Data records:
════

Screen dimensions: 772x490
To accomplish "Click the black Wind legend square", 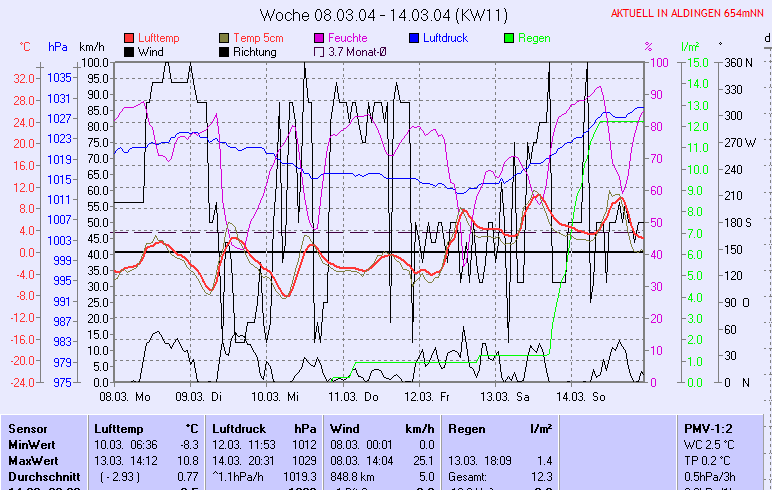I will [x=129, y=52].
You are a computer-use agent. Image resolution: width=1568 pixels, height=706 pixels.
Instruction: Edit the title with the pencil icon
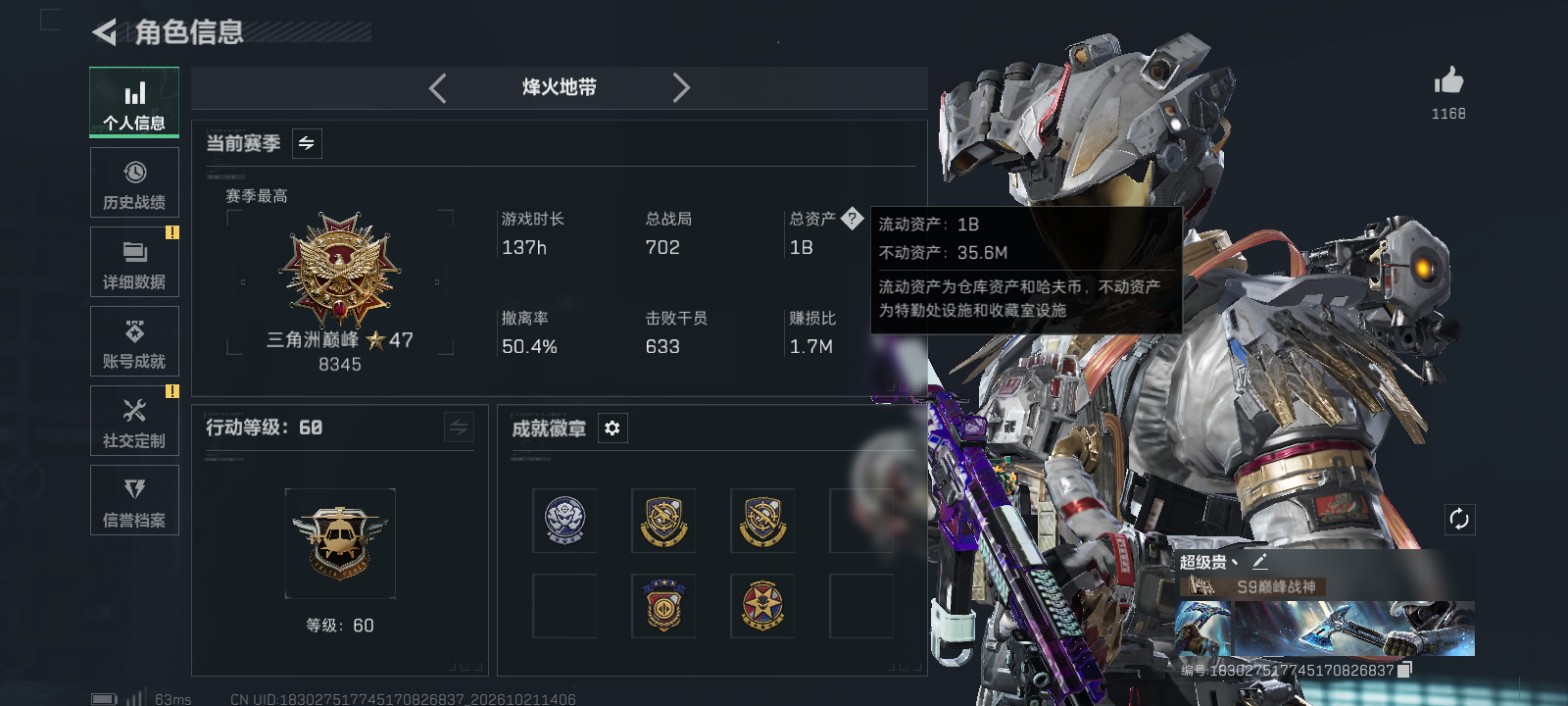tap(1260, 562)
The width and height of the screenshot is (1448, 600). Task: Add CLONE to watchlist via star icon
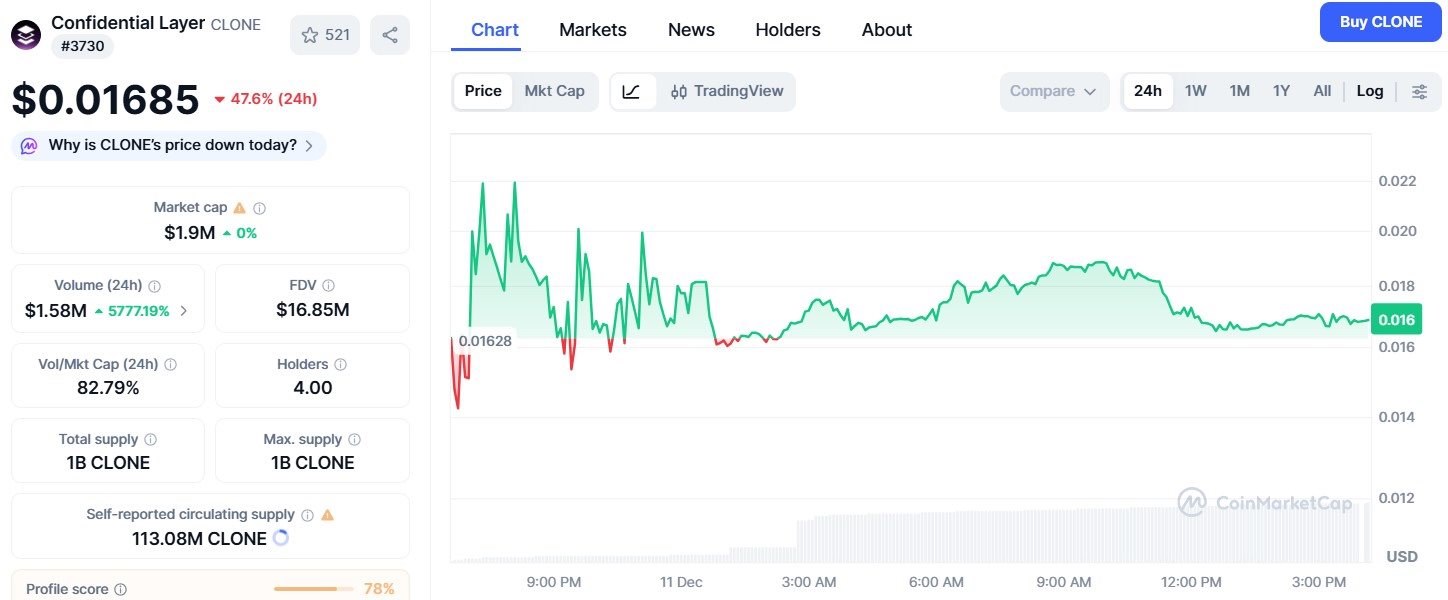tap(309, 34)
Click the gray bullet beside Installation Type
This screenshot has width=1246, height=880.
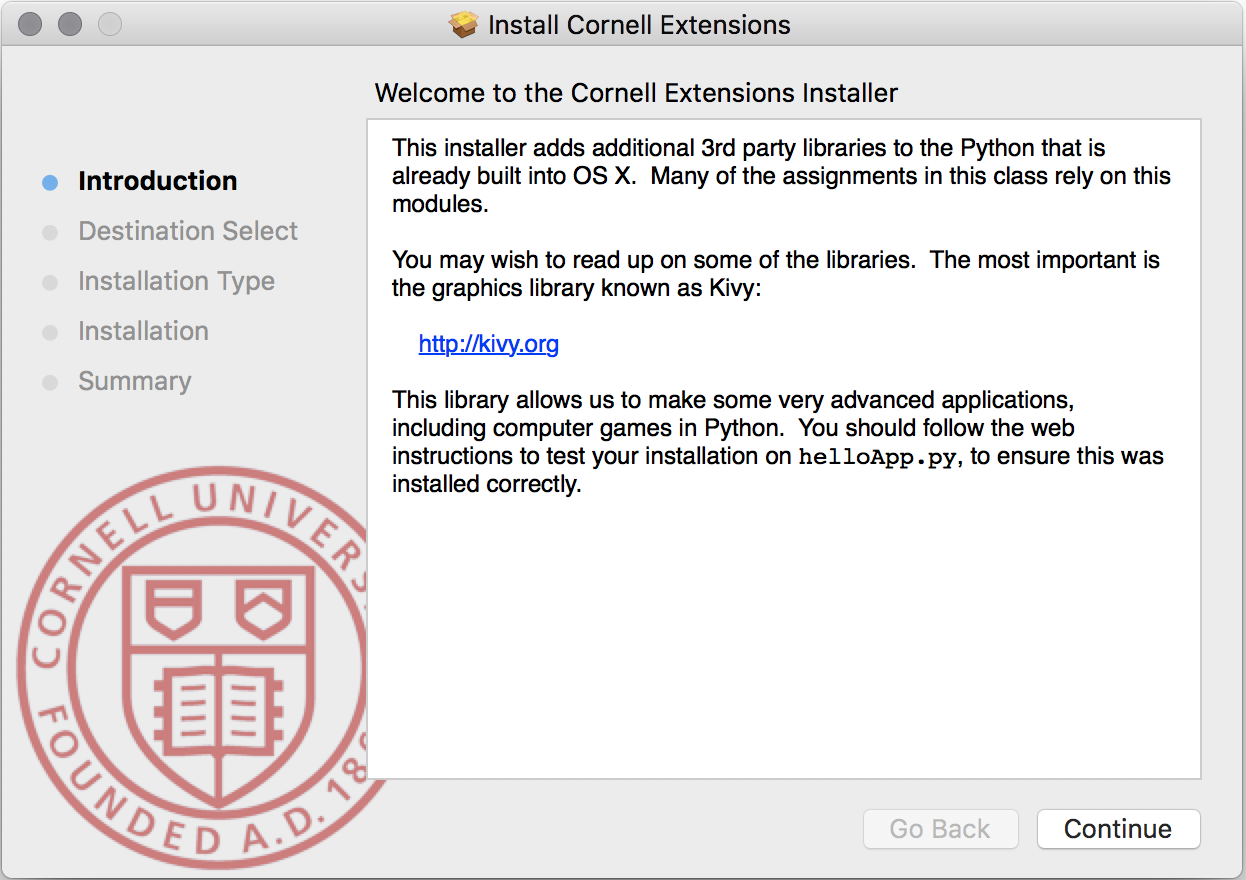[50, 282]
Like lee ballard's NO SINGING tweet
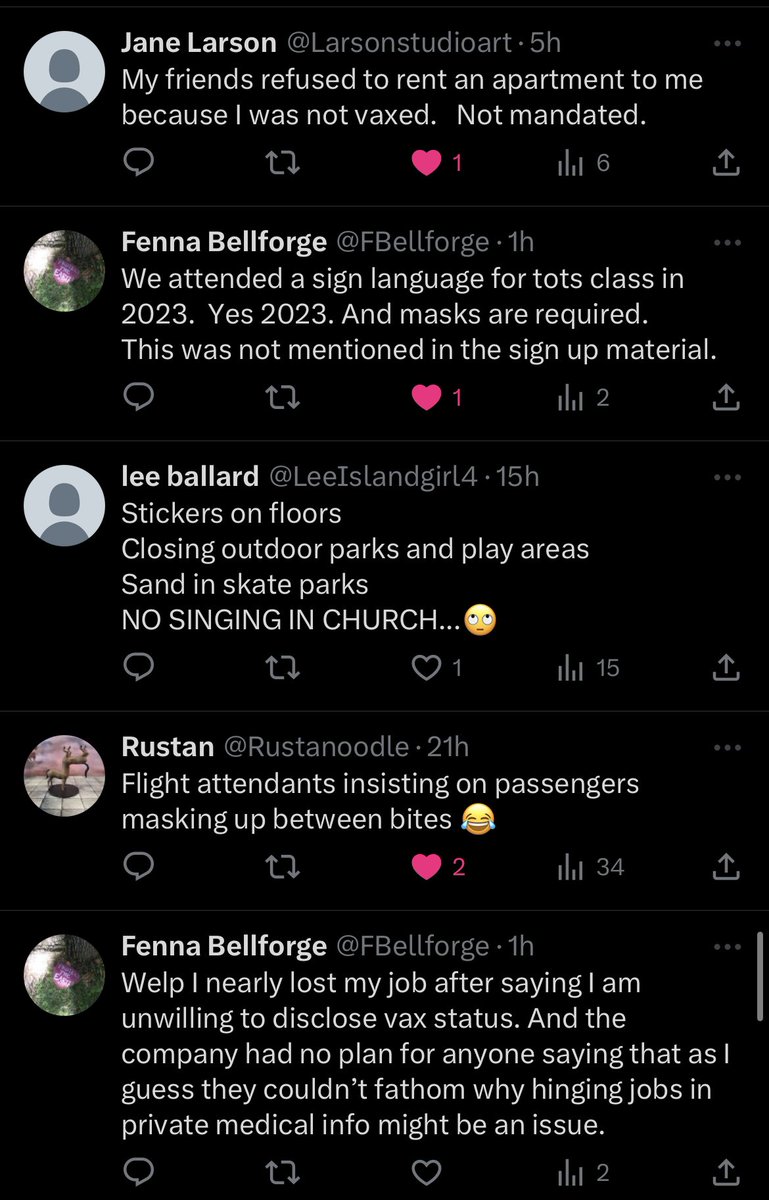769x1200 pixels. click(x=427, y=667)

════

Work required. What is wanted is an exact copy of the lines from the line with "You are a computer-use" through the end of the records, both ends included, pictures excluded.

Answer space.
You are a computer-use agent. Image resolution: width=1568 pixels, height=706 pixels.
Instruction: Edit the title with the pencil icon
tap(1260, 562)
The width and height of the screenshot is (1448, 600). Task: Add CLONE to watchlist via star icon
tap(309, 34)
Click the gray bullet beside Installation Type
This screenshot has width=1246, height=880.
[50, 282]
Like lee ballard's NO SINGING tweet
769x1200 pixels. click(x=427, y=667)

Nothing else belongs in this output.